*Work instructions*. Change "departure" to "arrival" throughout the items below, leaving everything else as is, and omit the pictures from your answer.

*Document and screenshot pointing items*.
══════
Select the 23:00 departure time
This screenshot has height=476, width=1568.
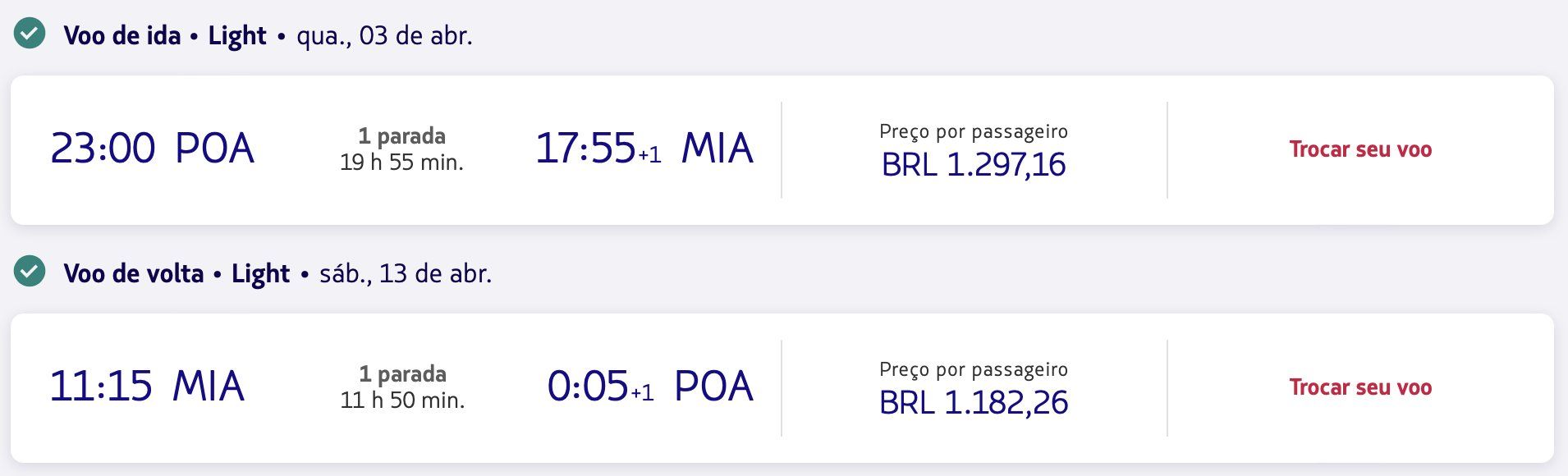pyautogui.click(x=103, y=149)
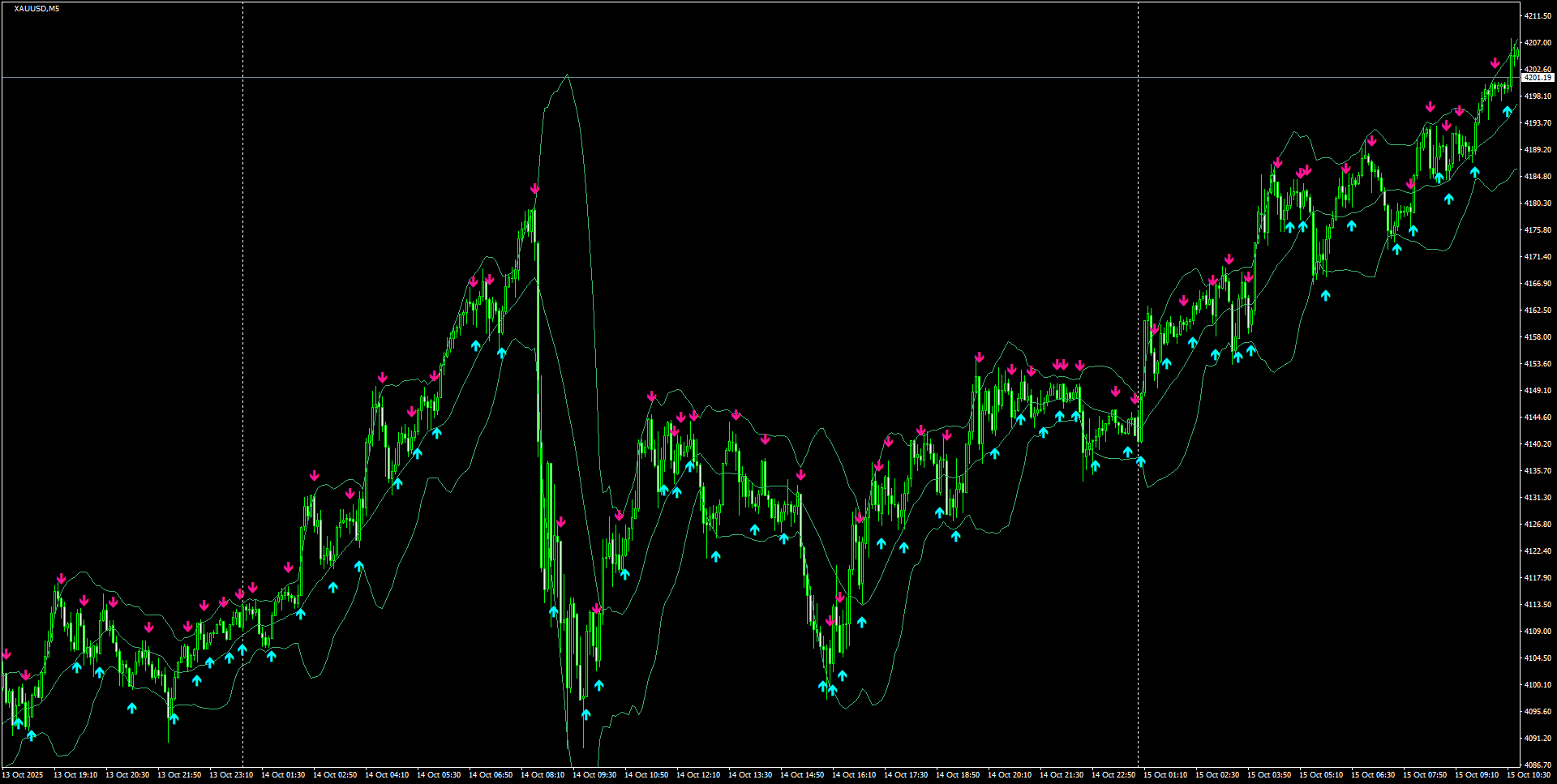The image size is (1557, 784).
Task: Click the cyan buy arrow near the 13 Oct 22:00 low
Action: (173, 718)
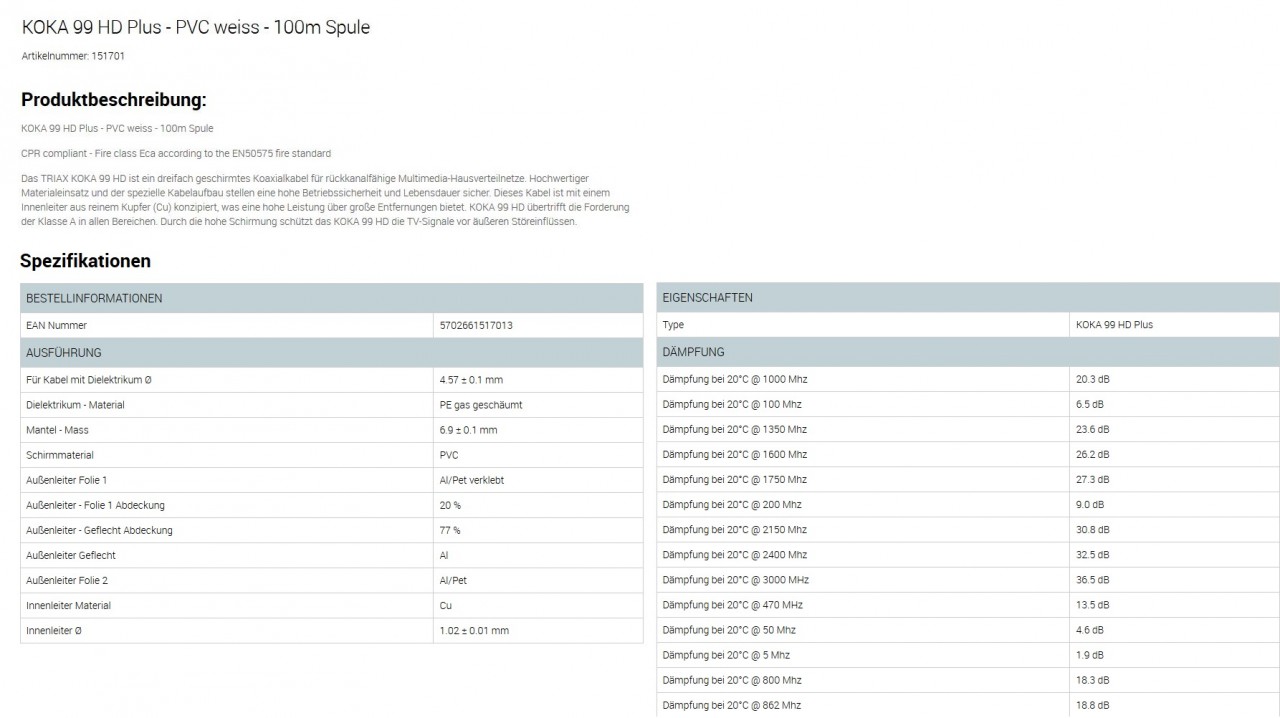Collapse the DÄMPFUNG section header
This screenshot has width=1280, height=718.
coord(967,352)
══════
*The result*.
Select the 23:00 arrival time
This screenshot has height=476, width=1568.
pyautogui.click(x=103, y=149)
The image size is (1557, 784).
Task: Click the cyan buy arrow near the 13 Oct 22:00 low
Action: (173, 718)
Collapse the DÄMPFUNG section header
This screenshot has width=1280, height=718.
coord(967,352)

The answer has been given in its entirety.